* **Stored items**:
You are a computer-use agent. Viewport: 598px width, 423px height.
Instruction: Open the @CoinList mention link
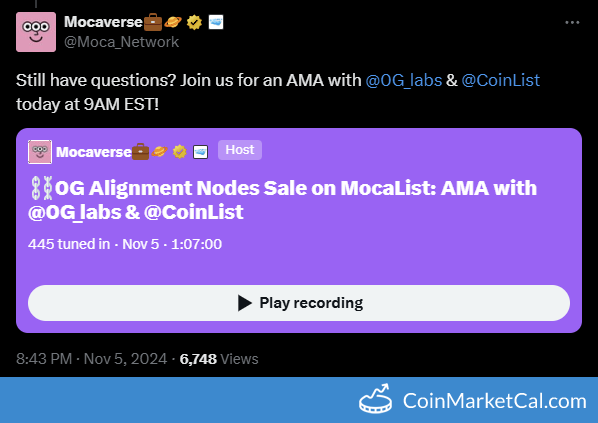pyautogui.click(x=501, y=80)
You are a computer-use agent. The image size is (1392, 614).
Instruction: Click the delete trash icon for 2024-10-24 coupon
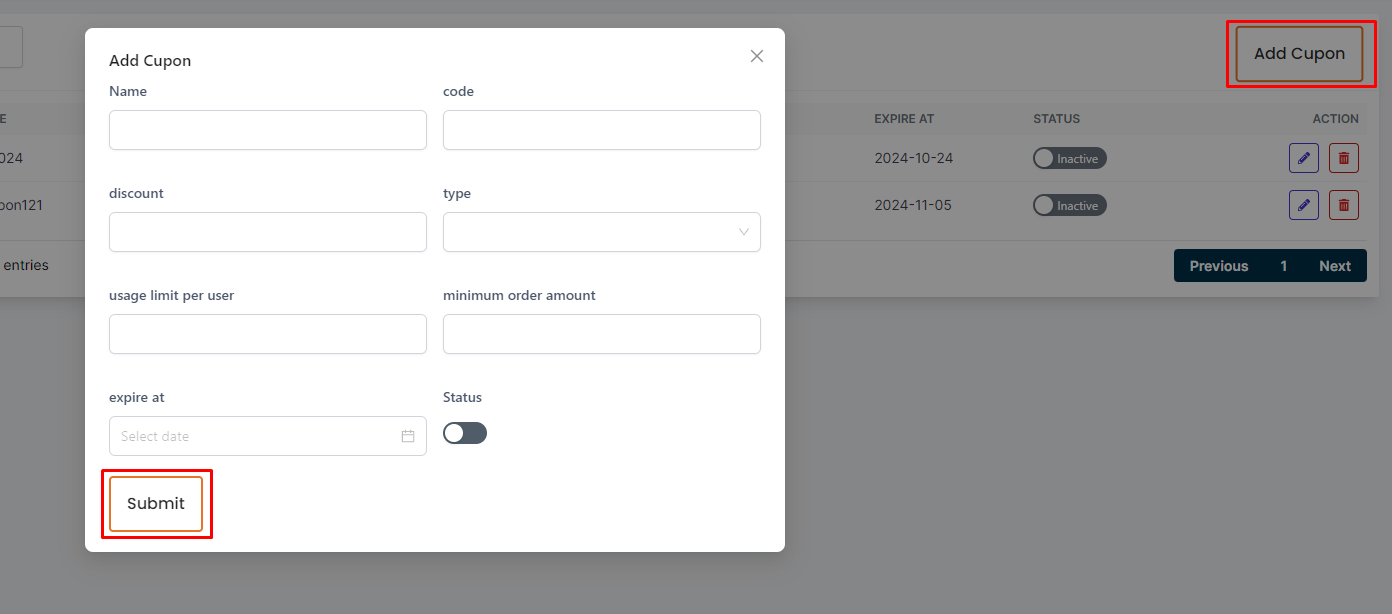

* **EXERCISE BRIEF**:
Nothing but the lines with "agent" should be returned, copied from the entries above.

* **TASK RESULT**:
You are a computer-use agent. Viewport: 598px width, 423px height.
You are a computer-use agent. The image size is (1392, 614).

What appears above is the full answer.